(Required work):
Every entry below must be repeated exactly; skip the pictures.

━━━━━ Records to process

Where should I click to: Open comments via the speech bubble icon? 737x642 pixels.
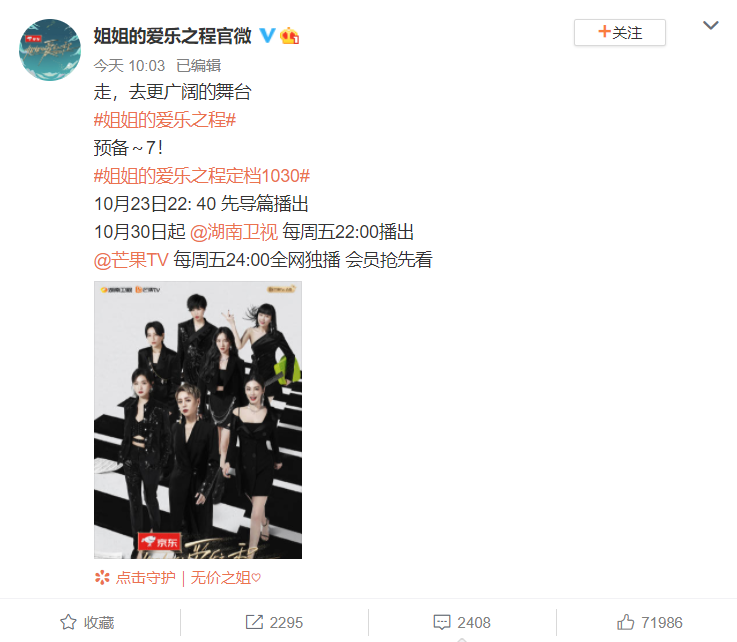coord(442,622)
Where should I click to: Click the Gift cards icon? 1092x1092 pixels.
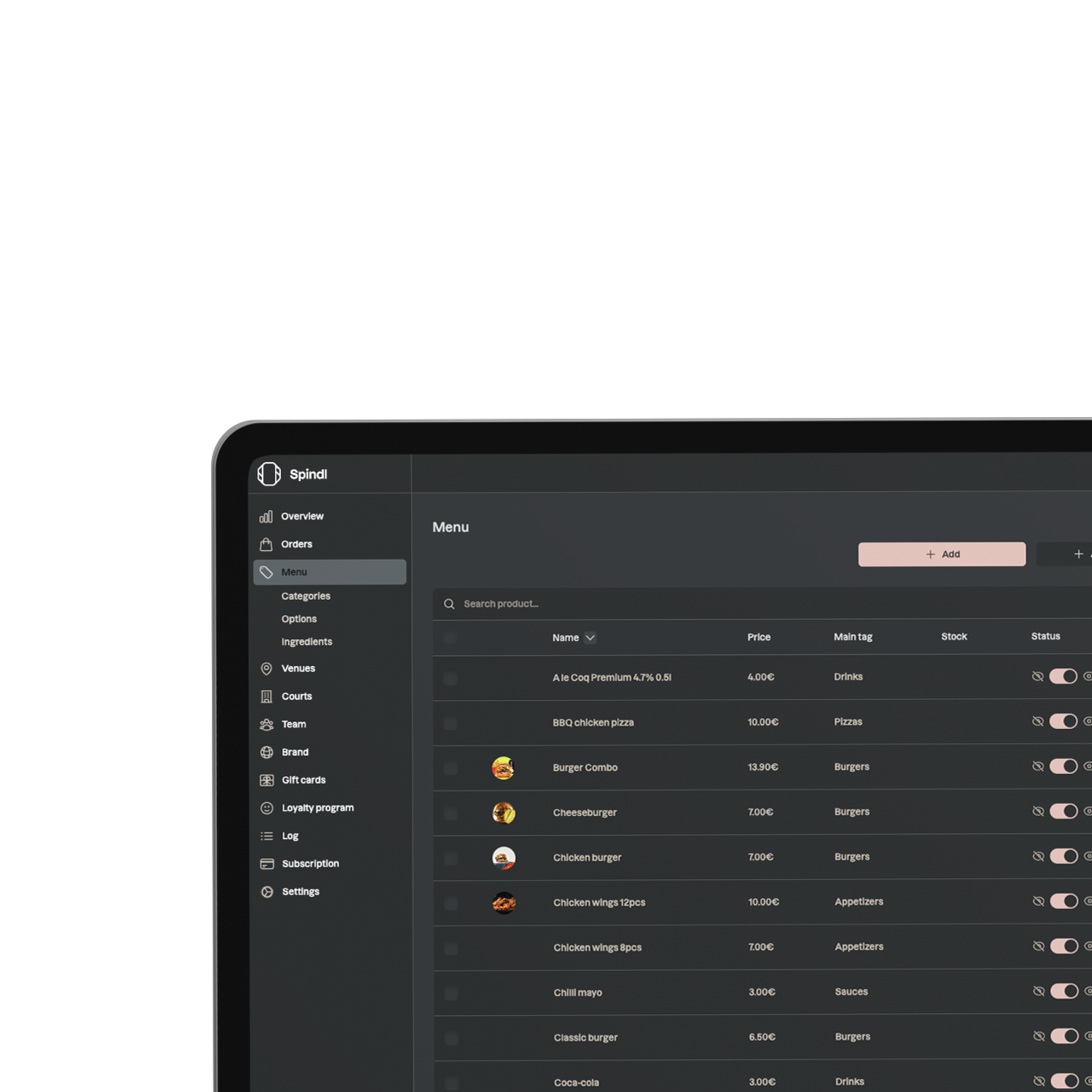tap(266, 779)
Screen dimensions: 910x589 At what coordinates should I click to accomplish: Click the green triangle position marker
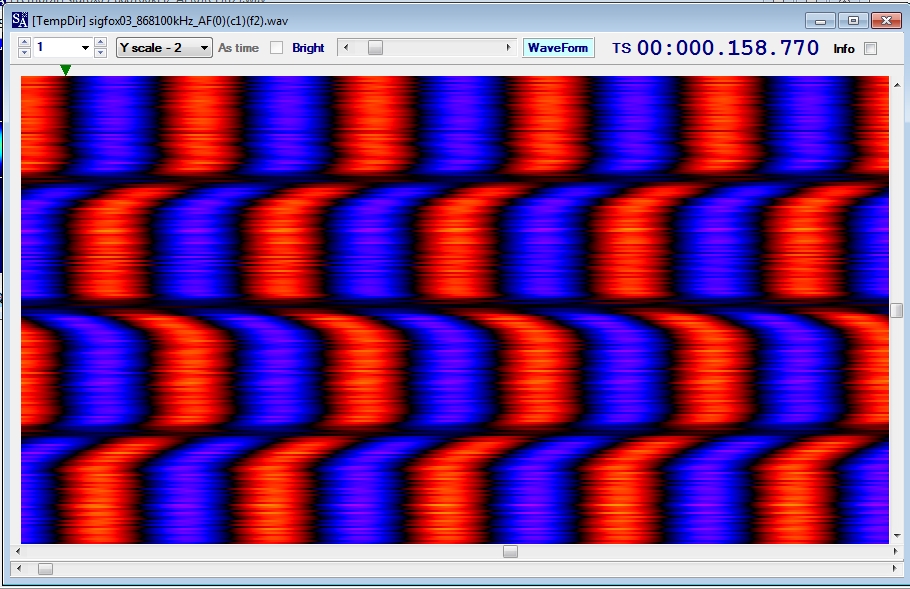pos(65,70)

━━━━━━━━━━

(Solution to this exercise):
Where should I click to: Open comments via the speech bubble icon? 737x642 pixels.
coord(442,622)
Where should I click to: Click the Gift cards icon? 1092x1092 pixels.
tap(266, 779)
Screen dimensions: 910x589 At what coordinates should I click to accomplish: Click the green triangle position marker
pos(65,70)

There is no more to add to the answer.